# Wikidata lexicon (~ Wiktionary)

In [1]:
from tools.datasets import *

book = "L536"

book_df = fetch_dataset(book, provider="wikidata")

Dataset L536.json not available, downloading from https://wikidata.org/wiki/Special:EntityData/L536.json
Done


## Wikidata lexemes breakdown structure

(cfr. Wikidata.ipynb). The online documentation on lexemes is pretty limited.
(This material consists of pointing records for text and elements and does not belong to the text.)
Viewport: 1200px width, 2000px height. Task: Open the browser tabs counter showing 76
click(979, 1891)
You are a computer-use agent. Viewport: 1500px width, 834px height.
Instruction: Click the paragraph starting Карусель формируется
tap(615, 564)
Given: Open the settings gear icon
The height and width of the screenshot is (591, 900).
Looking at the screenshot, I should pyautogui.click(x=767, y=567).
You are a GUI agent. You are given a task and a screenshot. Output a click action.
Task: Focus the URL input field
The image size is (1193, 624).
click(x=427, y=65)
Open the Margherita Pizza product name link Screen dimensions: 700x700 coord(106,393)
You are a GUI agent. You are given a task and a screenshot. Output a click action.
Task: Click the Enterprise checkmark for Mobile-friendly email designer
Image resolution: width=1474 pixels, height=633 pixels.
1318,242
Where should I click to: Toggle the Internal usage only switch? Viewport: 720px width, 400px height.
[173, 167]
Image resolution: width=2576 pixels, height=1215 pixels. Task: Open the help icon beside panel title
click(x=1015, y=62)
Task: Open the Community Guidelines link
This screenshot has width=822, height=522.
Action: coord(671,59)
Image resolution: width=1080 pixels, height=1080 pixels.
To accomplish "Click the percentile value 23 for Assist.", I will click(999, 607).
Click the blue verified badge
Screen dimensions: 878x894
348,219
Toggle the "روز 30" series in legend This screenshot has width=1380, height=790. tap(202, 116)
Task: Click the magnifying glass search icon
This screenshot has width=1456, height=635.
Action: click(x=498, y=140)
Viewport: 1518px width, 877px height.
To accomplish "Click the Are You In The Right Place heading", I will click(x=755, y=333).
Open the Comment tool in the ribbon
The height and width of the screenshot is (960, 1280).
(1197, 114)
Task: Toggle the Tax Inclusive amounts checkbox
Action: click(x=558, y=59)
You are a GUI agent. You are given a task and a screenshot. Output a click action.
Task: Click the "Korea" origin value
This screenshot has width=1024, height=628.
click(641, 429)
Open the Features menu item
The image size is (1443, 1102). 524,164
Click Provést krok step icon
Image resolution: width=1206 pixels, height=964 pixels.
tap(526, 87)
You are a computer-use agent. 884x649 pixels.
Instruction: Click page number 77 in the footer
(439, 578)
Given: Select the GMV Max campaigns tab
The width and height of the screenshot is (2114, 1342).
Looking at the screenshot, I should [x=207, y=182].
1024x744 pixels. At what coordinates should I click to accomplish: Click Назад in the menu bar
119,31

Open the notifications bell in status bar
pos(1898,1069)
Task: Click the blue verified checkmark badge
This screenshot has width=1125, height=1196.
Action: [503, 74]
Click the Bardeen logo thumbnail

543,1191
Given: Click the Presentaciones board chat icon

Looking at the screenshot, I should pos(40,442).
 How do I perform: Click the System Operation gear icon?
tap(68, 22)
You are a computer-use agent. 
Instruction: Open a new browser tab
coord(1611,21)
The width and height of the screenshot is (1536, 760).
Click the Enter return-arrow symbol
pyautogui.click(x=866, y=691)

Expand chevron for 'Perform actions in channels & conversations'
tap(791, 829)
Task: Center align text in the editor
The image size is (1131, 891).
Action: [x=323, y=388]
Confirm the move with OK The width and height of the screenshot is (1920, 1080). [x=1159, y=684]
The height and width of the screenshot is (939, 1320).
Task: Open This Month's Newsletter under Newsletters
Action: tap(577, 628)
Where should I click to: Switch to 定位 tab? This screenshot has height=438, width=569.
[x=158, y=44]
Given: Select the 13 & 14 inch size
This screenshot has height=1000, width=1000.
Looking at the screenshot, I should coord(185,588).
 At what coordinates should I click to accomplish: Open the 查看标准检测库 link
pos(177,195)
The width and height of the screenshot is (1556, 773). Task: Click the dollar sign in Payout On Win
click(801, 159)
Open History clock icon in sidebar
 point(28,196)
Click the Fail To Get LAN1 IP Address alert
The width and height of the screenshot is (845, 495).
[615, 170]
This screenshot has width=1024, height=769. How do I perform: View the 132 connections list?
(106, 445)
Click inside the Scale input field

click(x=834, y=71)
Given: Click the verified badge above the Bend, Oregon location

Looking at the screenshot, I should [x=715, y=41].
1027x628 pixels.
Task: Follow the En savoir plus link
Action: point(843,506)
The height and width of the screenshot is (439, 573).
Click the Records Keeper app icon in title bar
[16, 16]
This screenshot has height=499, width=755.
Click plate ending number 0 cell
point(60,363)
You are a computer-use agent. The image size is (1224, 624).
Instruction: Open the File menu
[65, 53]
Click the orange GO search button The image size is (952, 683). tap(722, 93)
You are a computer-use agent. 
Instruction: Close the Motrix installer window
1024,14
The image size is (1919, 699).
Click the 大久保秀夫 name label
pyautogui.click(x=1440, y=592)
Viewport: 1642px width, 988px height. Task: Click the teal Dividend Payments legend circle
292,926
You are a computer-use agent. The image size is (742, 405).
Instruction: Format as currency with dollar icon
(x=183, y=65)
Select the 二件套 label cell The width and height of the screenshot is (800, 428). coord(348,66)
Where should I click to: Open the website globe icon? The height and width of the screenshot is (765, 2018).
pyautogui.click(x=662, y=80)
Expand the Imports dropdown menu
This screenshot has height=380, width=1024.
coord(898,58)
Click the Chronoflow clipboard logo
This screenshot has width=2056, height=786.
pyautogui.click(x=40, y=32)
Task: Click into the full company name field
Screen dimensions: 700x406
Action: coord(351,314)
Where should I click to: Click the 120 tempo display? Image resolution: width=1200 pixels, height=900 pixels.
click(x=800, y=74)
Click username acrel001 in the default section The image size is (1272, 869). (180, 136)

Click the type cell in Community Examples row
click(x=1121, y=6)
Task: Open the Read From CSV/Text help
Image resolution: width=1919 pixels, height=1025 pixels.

A lexeme is a unit of lexical meaning. Morphologically speaking it can only belong to one grammatical category. Homographical lexemes (P5402) are stored as different lexemes. In this case, L536 refers to book as a noun

- `lemmas`: array of lemmas of a lexeme.
    - `#lang` (e.g. `en`): contains the basic lemma in one or more language (lang->value). In general, the word could be valid in more languages.
    - `lexicalCategory`: an entity describing the grammatical category (verb, noun...)
    - `language`: a lexema only corresponds to a single language. Even here, just an entity
- `claims`: Structured like normal wikidata claims, contains grammatical features of the main lexeme and other relationships not related to senses, glosses or morphological forms. For example, `P5185` is the grammatical gender, `P5402` is a homograph lexeme.
- `forms`: an array of morphological forms. Each form is called L{ENTITY_NAME}-F{NO} with NO starting from 1.
    - `ìd`
    - `representations`: like for `#lang` above, but this time it represents a morphological variation.
    - `grammaticalFeatures`: an array of grammatical features
- `senses`: array of senses (either a translation or a definition, depending on the start and end language)
    - `claims`: the structure is similar to a normal claim in wikidata, but the number of predicates is circumscribed to:
        - `P5972: translation`: bring to senses (of the form `wd:LX-SN` where `LX` is a lexeme and `SN` is the sense number starting from S1. Human-readable annotations can be found by querying their label (`rdfs:label` or `skos:definition` on the dataset).
        - `P5137: item for this sense`: the corresponding Wikidata Entity
        - a few others (`P18: image`, ...)
    - `glosses`: categorises the noun. Mainly used to disambiguate word senses. Like for `#lang` above.

In [5]:
import pandas as pd

book_pd = pd.json_normalize(book_df["entities"]["L536"])

In [7]:
book_pd.columns

Index(['pageid', 'ns', 'title', 'lastrevid', 'modified', 'type', 'id',
       'lexicalCategory', 'language', 'forms', 'senses', 'lemmas.en.language',
       'lemmas.en.value', 'claims.P5402'],
      dtype='object')

## Testing data

We are collecting the top 1000 most used worst according to Wikidictionary. The counts are based on the absolute word frequency extracted from TV series and movie scripts in public domain till 2006. More details [here](https://en.wiktionary.org/wiki/Wiktionary:Frequency_lists/TV/2006/1-1000). From here on, we'll refer to them as WDTV.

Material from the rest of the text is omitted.